Let's see if we can do better. If the irrealist's use of the word "truth" does not conform with Schema (T), the word "truth" does not match what seem pretty clearly to be central cases of our use of the word. Thus, when the irrealist says that "truth" depends on inquiry, the irrealist is not actually talking of what we mean by "truth", and is not disagreeing with the realist. And assuming that the irrealist doesn't say crazy things like (3) and (4), it is not clear wherein the irrealist is being an irrealist. (I would be quite happy if it were shown that irrealism is impossible.) But if the realist can give a correspondence theory of the concept of "truth" that conforms with Schema (T), then the conformity with Schema (T) would be evidence that the realist is not using "truth" in a Pickwickian sense.

To put the main points differently, epistemicism can be first and second order. First-order epistemicism affirms all the instances of (2). Second-order epistemicism affirms all the instances of

  1. "..." is true if and only if E("...").
Now: (a) first-order epistemicism makes sense but is crazy, (b) second-order epistemicism together with Schema (T) leads to first-order epistemicism, and (c) second-order epistemicism without Schema (T) uses the word "truth" differently from how we use it, since our usage is governed, in part, by Schema T. The challenge for the epistemicist is either to deny that first-order epistemicism is crazy, or to show how second-order epistemicism without Schema (T) is talking about "truth".

Saturday, June 20, 2009

Tarski's (T) schema

Tarski's (T) schema says that:

  1. X is true if, and only if, p
in every case in which X is a "name" for the sentence p. Elsewhere, Tarski makes it clear that every definition of p counts as a "name" for p. So, here's something fun. While, necessarily, every instance of the (T) schema is true, it is not the case that every instance of the (T) schema is necessarily true. For instance, if the first sentence that Janet uttered today is "Snow is white", then the following is an instance of the (T) schema:
  1. The first sentence that Janet uttered today is true if, and only if, snow is white.
Indeed, (2) is true. But (2) is, plainly, not a necessary truth, since Janet's first sentence today could have been different.

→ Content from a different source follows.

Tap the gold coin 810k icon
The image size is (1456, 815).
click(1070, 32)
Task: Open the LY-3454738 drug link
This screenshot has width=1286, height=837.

Were the (T) schema Tarski's definition of truth, this could be the start of a criticism. For we do expect instances of definitional sentences to be necessary truth. E.g.,

  1. Patrick's best friend is a bachelor if, and only if, Patrick's best friend is a never-married, marriageable man
is an instance of the definition of a bachelor, and it is a necessary truth. The issue here is that standard definitions are of the form:
  1. F(X) if, and only if, G(X)
where X occurs in the definiendum and the definiens. Not so in the (T) schema. But, again, that seems to be alright because the (T) schema, while a material condition that any definition of truth must satisfy, is not taken by Tarski to be a definition of truth.

Wednesday, June 17, 2009

Semantics

I am reading Tarski's "The Semantic Conception of Truth" and came across this paragraph which I just had to blog:

It is perhaps worth while saying that semantics as it is conceived in this paper (and in former papers of the author) is a sober and modest discipline which has no pretensions of being a universal patent-medicine for all the ills and diseases of mankind, whether imaginary or real. You will not find in semantics any remedy for decayed teeth or illusions of grandeur or class conflicts. Nor is semantics a device for establishing that everyone except the speaker and his friends is speaking nonsense.
(Sorry if there are typos—I am writing this with vim over ssh from my Treo.)